Bean, he said, his name for me. I can see you.
I knew he was lying, because he started walking away from my hiding spot.
I had dug myself into the banks of the pond the way the elephants did when my mother and I watched them playing, spraying each other with the hoses of their trunks or rolling like wrestlers in the mud to cool their hot skin.
I waited for my father to pass the big tree where Nevvie and Gideon would set dinner for the animals—cubes of hay and Blue Hubbard squash and entire watermelons. Enough to feed a small family, or a single elephant. As soon as he was in its shadow, I scrambled up from the bank where I’d been wallowing and ran forward.
It wasn’t easy. My clothes were caked with dirt; my hair was knotted in a rope down my back. My pink sneakers had been sucked into the muck of the pond. But I knew I was going to win, and a giggle slipped from my lips, like the squeal of helium from the neck of a balloon.
It was all that my father needed. Hearing me, he spun and raced toward me, hoping to cut me off before I could flatten my muddy handprints against the corrugated metal wall of that barn.
Maybe he would have reached me, too, if Maura hadn’t thundered from the tree cover, trumpeting so loudly that I froze. She swung her trunk and knocked my father across his face. He fell to the ground, clutching his right eye, which swelled within seconds. She danced nervously between us, so that my father had to roll out of the way or risk being crushed.
“Maura,” he panted. “It’s all right. Easy, girl—”
The elephant bellowed again, an air horn that left my ears ringing.
“Jenna,” my father said quietly, “don’t move.” And under his breath: “Who the hell let that elephant out of the barn?”
I started crying. I didn’t know if I was scared for me or for my father. But in all the times my mother and I had observed Maura, I’d never seen her act violent.
Suddenly the door of the barn slid open on its thick cable track, and my mother was standing in the massive doorframe. She took one look at my father, Maura, and me. “What did you do to her?” she asked him.
“Are you kidding? We were playing hide-and-seek.”
“You and the elephant?” As she spoke, my mother slowly moved between Maura and my father, so that he could safely get up.
“No, for Christ’s sake. Me and Jenna. Until Maura came out of nowhere and smacked me.” He rubbed his face.
“She must have thought you were trying to hurt Jenna.” My mother frowned. “Why on earth were you playing hide-and-seek in Maura’s enclosure?”
“Because she was supposed to be in the barn having foot care done.”
“No, just Hester.”
“Not according to the information that Gideon posted on the whiteboard—”
“Maura didn’t feel like coming in.”
“And I was supposed to know that how?”
My mother kept cooing to Maura, until the animal lumbered a distance away, still watching my father warily.
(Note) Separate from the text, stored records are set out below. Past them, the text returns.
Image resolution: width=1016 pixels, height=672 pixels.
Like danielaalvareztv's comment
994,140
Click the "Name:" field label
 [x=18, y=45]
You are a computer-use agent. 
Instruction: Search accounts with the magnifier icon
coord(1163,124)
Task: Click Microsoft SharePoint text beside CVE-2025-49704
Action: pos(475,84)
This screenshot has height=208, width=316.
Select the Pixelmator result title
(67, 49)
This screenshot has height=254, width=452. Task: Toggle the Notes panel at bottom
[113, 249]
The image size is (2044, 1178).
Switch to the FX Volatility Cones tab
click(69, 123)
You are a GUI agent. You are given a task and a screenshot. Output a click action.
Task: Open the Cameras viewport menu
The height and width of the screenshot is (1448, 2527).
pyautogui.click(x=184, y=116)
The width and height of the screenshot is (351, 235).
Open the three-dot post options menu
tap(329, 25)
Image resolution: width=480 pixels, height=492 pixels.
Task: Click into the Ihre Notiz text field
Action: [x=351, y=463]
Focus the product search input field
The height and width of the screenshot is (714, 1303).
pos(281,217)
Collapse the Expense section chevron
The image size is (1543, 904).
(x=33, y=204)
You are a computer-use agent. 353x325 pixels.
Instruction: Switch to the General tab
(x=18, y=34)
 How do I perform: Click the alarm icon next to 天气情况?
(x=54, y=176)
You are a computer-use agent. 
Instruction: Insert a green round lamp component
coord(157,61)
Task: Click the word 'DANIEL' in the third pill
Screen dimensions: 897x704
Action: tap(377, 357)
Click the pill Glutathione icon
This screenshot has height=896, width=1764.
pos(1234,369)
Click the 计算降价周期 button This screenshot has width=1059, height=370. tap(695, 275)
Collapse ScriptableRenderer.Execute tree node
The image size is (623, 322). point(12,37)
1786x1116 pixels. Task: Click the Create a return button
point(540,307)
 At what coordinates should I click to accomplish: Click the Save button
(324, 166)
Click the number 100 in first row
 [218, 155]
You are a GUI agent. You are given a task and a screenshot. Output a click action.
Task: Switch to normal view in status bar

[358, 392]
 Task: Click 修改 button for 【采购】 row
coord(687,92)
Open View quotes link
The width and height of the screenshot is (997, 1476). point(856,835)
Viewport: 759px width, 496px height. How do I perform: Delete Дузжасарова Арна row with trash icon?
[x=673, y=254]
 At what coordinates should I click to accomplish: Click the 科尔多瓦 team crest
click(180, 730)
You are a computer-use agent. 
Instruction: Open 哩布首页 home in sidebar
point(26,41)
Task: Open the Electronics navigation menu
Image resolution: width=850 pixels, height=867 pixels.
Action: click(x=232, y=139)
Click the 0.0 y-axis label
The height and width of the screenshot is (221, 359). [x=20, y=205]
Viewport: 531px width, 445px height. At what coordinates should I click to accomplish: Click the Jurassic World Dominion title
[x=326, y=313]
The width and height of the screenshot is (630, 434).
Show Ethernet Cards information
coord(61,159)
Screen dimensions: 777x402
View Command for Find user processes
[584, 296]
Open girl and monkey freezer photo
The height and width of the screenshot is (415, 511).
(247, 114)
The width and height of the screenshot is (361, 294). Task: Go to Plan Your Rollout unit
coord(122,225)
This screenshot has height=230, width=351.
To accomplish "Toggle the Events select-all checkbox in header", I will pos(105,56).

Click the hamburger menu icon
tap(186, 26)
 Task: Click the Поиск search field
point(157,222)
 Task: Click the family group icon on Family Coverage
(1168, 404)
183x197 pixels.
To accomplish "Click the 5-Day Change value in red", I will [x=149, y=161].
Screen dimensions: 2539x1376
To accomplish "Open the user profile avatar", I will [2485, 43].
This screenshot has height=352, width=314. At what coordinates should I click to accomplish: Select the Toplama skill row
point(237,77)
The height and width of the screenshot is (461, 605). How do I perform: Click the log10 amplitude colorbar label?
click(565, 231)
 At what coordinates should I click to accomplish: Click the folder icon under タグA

“That elephant hates everyone but you,” he muttered.
“Not true. Apparently, she likes Jenna.” Maura rumbled a response, approaching the tree line to graze, and my mother scooped me into her arms. She smelled of cantaloupe, the treat she must have been feeding Hester in the barn while the pads of the elephant’s feet were being soaked and scraped and treated for cracks. “For someone who screams at me for taking Jenna into the enclosures, you picked an interesting place to play games.”
“There weren’t supposed to be any elephants in this—Oh, for God’s sake. Never mind. I can’t win.” My father touched his hand to his head and winced.
“Let me take a look at that,” my mother said.
“I have a meeting with an investor in a half hour. I’m supposed to be explaining to him how safe it is to have a sanctuary in a populated area. And now I’ll be giving that speech with a black eye that was given to me by an elephant.”
My mother shifted me to one hip and touched his face, prodding gently. These moments, when we seemed like a pie before any of the pieces are eaten, were the best ones for me. They almost could erase the other moments.
“It could be worse,” my mother said, leaning against him.
I could see him, feel him, soften. It was the sort of observation my mother always tried to point out to me in the field: just the shift of body, the slide of the shoulders, that let you know there was no longer an invisible wall of fear. “Oh, really,” my father murmured. “How so?”
My mother smiled up at him. “I could have been the one to deck you,” she said. For the past ten minutes, I’ve been sitting on an examination table observing the mating behavior of the Fundamentally Alcoholic, Washed-Up Male and the Oversexed, Overblown Cougar.